━━━━━ TEXT SEGMENT ━━━━━

So we have a model of particle physics, and therefore we have a Lagrangian. We are moreover interested in many collider processes. How can we relate the probabilities and the rates associated with these processes (which consist of the information relevant for a particle collider experiment) to the Lagrangian?

This answer originates from the concept of Feynman rules, as well as to the calculation of very highly-dimensional integrals. I skip any detail here, as this could become quite cumbersome. At the end of the day, what matters is that regardless of the process of interest, there are well-defined quantum field theory recipes that can be followed. Having recipes means that we can teach a computer how to do this systematically (and correctly).

This has been done, and the resulting computer codes (yes we even have several of them) are used on a daily basis by physicists from all over the world. An example of such a code is MadGraph5_aMC@NLO. In this code, users input details about their favourite collider, particle physics model and process of interest through a human-friendly Python interface.

[Credits: Edward Tufte (Twitter)]

The rest is automated. This means that anyone could run this code. Me, my son or even my bachelor students who don’t not know much about particle physics yet. What is needed to be known is the final state that we are interested in producing in a collider experiment, for a given particle physics model. That’s all. Really!

Obviously, this can be done only because the code has been carefully validated against tons of non-automated calculations and results coming from the hard work of many generations of physicists. This is however how progress is built. We move on from bases established by others to reach new summits.

By running these simulation code, we end up in a few minutes with predictions for the production rate of the process considered, but also with thousands of simulated collisions related to this process. The latter is a bonus coming from the implemented numerical adaptive integration procedure. This is a Monte Carlo integration procedure, that is the only way to solve a highly-dimensional integral numerically. In practice, it explores all configurations of the final state and assesses which ones are the most probable ones and which ones the rarest. We can then extract simulated collisions with configurations occurring in a satisfactory manner related to their level of rarity, or in other words as they occur in nature.

Summary: particle physics simulations on regular computers

In this blog, I started to discuss how particle collisions as happening in colliders such as the Large Hadron Collider at CERN work. I wrote ‘started’ as there is in fact much more to write on this topic, which is left for a future blog. Thanks to very energetic electric and magnetic fields, protons can be accelerated to very high speeds. And by high speed, we actually mean it. At the LHC, they reach 99.99999986% the speed of light. A world record!

━━━━━

*SHORT EXERCISE 1*
In the particle physics text, what fraction of the speed of light do protons reach at the LHC?

━━━━━ INFORMATION PROVIDED ━━━━━

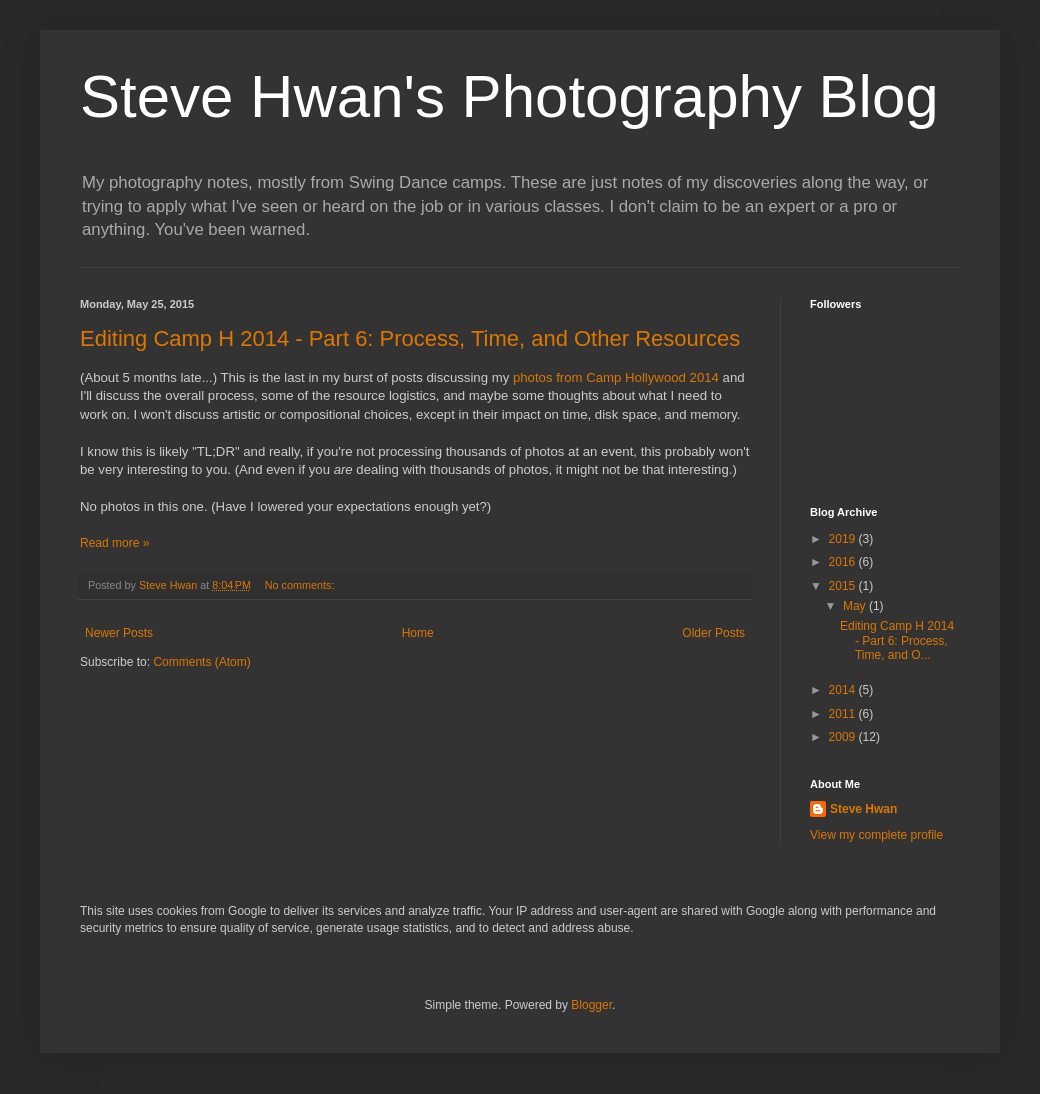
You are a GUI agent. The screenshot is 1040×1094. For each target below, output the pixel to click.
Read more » (114, 543)
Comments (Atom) (201, 662)
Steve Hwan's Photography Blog (509, 96)
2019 (844, 539)
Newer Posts (119, 633)
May (856, 606)
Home (418, 633)
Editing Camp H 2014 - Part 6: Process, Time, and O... (897, 640)
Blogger (591, 1005)
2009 (844, 737)
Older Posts (713, 633)
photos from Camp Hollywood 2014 (616, 377)
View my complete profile (876, 835)
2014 (844, 690)
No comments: (301, 585)
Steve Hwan (863, 809)
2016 (844, 562)
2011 (844, 714)
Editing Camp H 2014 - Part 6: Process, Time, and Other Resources (410, 338)
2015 (844, 586)
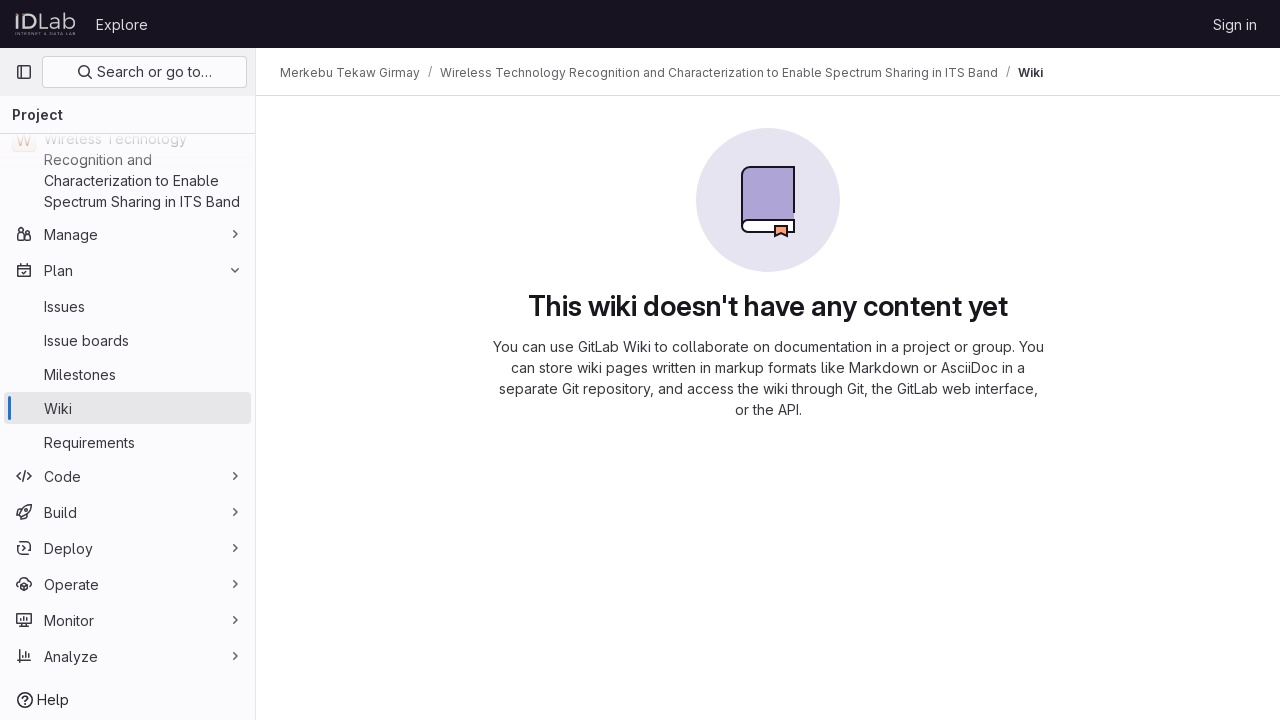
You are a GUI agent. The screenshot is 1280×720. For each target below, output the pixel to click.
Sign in (1235, 24)
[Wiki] (127, 408)
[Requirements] (127, 442)
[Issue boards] (127, 340)
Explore (122, 24)
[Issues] (127, 306)
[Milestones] (127, 374)
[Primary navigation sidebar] (24, 72)
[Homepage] (45, 24)
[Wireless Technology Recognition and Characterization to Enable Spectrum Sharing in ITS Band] (127, 170)
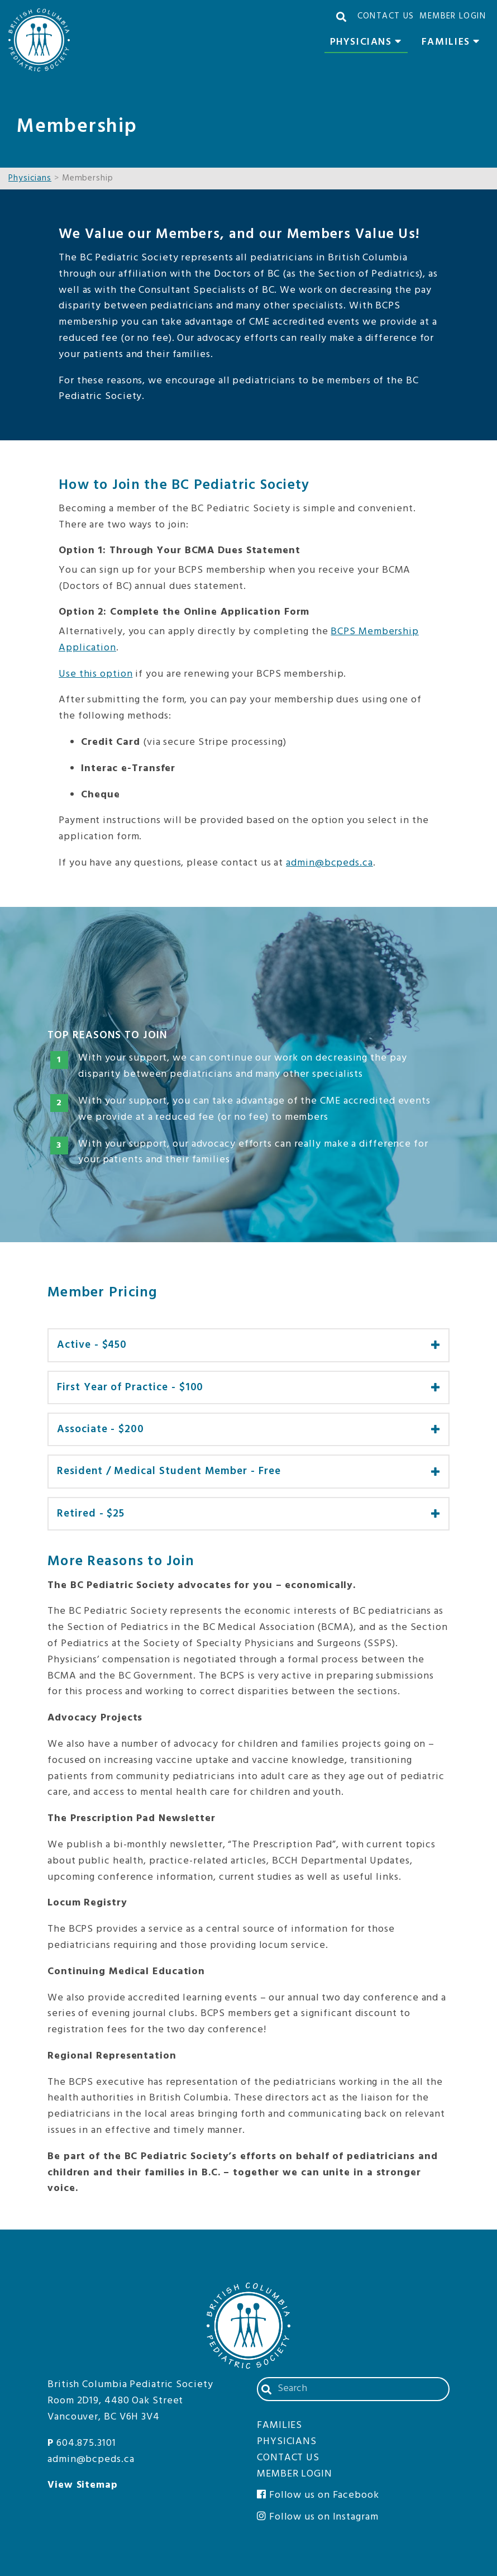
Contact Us (385, 16)
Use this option (96, 674)
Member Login (452, 16)
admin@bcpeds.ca (329, 863)
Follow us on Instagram (318, 2517)
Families (454, 43)
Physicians (369, 43)
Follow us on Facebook (318, 2495)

━━━━━

*SHORT EXERCISE 2*
Duplicate everything in the records from their beginning down to the line containing "2011 (844, 714)", including both ends. Leave out the pictures.

*COMPLETE RESPONSE 1*
99.99999986% of the speed of light

*COMPLETE RESPONSE 2*
You are a GUI agent. The screenshot is 1040×1094. For each target below, output the pixel to click.
Read more » (114, 543)
Comments (Atom) (201, 662)
Steve Hwan's Photography Blog (509, 96)
2019 (844, 539)
Newer Posts (119, 633)
May (856, 606)
Home (418, 633)
Editing Camp H 2014 - Part 6: Process, Time, and O... (897, 640)
Blogger (591, 1005)
2009 (844, 737)
Older Posts (713, 633)
photos from Camp Hollywood 2014 (616, 377)
View my complete profile (876, 835)
2014 (844, 690)
No comments: (301, 585)
Steve Hwan (863, 809)
2016 (844, 562)
2011 (844, 714)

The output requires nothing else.